Records from a collection:
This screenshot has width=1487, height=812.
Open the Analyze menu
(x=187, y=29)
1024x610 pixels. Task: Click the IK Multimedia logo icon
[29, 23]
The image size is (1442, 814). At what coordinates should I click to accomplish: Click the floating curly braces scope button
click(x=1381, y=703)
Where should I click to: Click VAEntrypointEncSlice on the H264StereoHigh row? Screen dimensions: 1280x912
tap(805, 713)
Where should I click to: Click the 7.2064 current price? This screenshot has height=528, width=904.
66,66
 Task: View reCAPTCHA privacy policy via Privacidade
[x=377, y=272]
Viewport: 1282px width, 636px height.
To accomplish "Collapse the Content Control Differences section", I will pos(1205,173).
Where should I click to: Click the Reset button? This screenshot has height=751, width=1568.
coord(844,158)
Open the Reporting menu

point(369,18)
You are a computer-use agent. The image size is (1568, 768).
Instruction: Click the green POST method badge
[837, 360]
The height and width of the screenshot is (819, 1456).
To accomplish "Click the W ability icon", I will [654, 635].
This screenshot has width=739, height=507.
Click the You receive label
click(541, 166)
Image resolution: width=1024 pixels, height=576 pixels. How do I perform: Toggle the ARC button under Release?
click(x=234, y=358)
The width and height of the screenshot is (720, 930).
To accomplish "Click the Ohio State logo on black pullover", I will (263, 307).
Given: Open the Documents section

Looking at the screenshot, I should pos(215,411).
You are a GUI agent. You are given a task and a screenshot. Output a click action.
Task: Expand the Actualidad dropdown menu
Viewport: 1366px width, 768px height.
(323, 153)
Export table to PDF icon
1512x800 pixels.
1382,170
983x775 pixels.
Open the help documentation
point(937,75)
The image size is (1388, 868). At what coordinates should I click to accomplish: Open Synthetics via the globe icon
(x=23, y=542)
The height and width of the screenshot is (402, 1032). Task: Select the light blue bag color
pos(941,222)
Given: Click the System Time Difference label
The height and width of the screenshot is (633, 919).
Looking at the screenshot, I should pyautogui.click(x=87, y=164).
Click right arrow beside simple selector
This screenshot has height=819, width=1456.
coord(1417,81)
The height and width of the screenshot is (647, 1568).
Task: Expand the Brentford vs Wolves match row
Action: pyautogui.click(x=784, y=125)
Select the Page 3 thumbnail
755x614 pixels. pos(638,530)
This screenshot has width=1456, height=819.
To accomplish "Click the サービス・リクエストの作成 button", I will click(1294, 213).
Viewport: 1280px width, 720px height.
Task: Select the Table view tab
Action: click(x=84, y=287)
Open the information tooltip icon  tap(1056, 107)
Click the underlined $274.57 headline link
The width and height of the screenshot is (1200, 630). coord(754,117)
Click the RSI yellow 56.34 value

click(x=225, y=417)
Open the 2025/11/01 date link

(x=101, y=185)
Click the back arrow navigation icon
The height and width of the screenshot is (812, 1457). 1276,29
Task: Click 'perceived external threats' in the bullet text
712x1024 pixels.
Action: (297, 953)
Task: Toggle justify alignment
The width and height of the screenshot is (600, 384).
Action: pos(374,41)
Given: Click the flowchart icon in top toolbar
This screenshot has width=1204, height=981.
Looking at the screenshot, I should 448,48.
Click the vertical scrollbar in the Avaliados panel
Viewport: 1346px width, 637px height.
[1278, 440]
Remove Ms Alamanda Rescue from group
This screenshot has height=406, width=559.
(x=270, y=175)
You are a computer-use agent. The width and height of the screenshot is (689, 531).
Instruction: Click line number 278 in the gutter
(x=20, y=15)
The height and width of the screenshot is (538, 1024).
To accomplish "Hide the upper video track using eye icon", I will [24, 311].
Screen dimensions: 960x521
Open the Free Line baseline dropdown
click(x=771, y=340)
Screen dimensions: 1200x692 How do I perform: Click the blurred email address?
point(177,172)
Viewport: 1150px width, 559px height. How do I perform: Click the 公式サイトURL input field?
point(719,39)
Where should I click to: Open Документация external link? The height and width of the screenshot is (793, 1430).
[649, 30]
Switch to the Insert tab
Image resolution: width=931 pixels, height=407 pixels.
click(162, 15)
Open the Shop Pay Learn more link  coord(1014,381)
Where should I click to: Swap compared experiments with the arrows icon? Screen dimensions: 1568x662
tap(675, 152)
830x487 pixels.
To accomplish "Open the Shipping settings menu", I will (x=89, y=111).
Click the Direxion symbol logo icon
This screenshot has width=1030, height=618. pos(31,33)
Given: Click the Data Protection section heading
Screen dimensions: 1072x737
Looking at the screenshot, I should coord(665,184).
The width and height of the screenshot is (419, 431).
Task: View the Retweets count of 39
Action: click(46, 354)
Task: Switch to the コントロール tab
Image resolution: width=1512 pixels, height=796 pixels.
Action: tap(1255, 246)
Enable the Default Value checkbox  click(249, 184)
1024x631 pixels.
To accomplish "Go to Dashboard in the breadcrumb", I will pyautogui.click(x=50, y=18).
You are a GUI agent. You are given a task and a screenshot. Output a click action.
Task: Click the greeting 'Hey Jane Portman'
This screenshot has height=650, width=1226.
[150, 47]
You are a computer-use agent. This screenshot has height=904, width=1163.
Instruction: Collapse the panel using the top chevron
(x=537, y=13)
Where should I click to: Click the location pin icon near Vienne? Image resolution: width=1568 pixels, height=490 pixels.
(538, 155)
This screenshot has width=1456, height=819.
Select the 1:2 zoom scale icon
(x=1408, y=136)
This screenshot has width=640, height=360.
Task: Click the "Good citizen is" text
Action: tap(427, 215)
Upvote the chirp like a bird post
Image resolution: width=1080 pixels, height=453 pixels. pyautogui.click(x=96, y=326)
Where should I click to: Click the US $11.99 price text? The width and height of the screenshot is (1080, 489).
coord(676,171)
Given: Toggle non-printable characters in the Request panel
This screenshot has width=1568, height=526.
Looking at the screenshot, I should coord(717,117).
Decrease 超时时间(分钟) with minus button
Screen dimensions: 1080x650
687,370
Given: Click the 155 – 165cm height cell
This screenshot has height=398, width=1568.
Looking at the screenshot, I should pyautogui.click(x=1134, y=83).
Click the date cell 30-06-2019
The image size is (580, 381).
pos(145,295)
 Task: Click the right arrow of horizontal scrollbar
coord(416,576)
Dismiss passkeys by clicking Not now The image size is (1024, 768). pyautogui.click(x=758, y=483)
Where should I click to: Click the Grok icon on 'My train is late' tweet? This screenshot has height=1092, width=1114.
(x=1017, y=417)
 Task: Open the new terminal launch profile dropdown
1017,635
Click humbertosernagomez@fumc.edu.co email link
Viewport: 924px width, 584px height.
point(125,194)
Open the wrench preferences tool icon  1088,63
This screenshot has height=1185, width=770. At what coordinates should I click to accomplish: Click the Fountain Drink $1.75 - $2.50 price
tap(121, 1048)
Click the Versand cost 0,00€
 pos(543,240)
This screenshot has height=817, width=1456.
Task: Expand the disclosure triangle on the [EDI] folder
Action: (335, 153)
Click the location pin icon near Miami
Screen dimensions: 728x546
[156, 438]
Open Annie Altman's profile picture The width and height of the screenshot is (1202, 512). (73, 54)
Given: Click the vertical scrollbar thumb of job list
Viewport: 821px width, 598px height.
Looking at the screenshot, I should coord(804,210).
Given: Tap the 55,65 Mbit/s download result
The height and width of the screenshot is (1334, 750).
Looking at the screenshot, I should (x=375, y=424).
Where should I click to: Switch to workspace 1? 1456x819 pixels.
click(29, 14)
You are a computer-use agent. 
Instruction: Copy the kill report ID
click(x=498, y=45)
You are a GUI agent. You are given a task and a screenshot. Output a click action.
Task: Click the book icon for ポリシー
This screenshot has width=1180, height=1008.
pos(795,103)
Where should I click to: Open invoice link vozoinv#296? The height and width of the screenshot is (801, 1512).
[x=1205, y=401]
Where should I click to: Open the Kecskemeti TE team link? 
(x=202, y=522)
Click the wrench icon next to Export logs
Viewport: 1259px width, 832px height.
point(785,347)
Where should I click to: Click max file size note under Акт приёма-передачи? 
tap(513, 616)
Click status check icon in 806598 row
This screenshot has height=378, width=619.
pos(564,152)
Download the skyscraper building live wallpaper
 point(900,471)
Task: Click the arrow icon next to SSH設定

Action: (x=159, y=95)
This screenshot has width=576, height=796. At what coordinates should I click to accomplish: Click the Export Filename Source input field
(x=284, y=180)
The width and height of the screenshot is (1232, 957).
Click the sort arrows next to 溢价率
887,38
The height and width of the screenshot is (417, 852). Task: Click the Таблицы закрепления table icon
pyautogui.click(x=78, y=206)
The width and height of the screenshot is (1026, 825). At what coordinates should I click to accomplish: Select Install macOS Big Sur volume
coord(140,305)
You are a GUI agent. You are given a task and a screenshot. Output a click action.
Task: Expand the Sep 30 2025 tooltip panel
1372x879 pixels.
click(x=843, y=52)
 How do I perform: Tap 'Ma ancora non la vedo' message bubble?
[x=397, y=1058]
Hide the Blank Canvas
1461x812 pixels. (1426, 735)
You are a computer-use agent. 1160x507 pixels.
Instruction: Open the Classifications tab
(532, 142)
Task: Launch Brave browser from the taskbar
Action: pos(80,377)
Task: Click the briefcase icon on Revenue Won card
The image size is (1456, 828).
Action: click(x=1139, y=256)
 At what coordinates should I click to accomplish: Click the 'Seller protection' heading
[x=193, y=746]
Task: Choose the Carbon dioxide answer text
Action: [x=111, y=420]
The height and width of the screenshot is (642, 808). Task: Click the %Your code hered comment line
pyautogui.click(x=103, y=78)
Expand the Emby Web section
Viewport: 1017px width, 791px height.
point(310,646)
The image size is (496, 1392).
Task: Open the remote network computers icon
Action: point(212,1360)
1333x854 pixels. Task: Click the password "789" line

• [PROBLEM]: Copy the records above, word for word, from the line containing "Open Annie Altman's" through the line containing "click(x=498, y=45)", including both of those lines.

• [SOLUTION FOR THIS EXERCISE]:
Open Annie Altman's profile picture The width and height of the screenshot is (1202, 512). (73, 54)
Given: Click the vertical scrollbar thumb of job list
Viewport: 821px width, 598px height.
Looking at the screenshot, I should coord(804,210).
Given: Tap the 55,65 Mbit/s download result
The height and width of the screenshot is (1334, 750).
Looking at the screenshot, I should (x=375, y=424).
Where should I click to: Switch to workspace 1? 1456x819 pixels.
click(29, 14)
You are a computer-use agent. 
Instruction: Copy the kill report ID
click(x=498, y=45)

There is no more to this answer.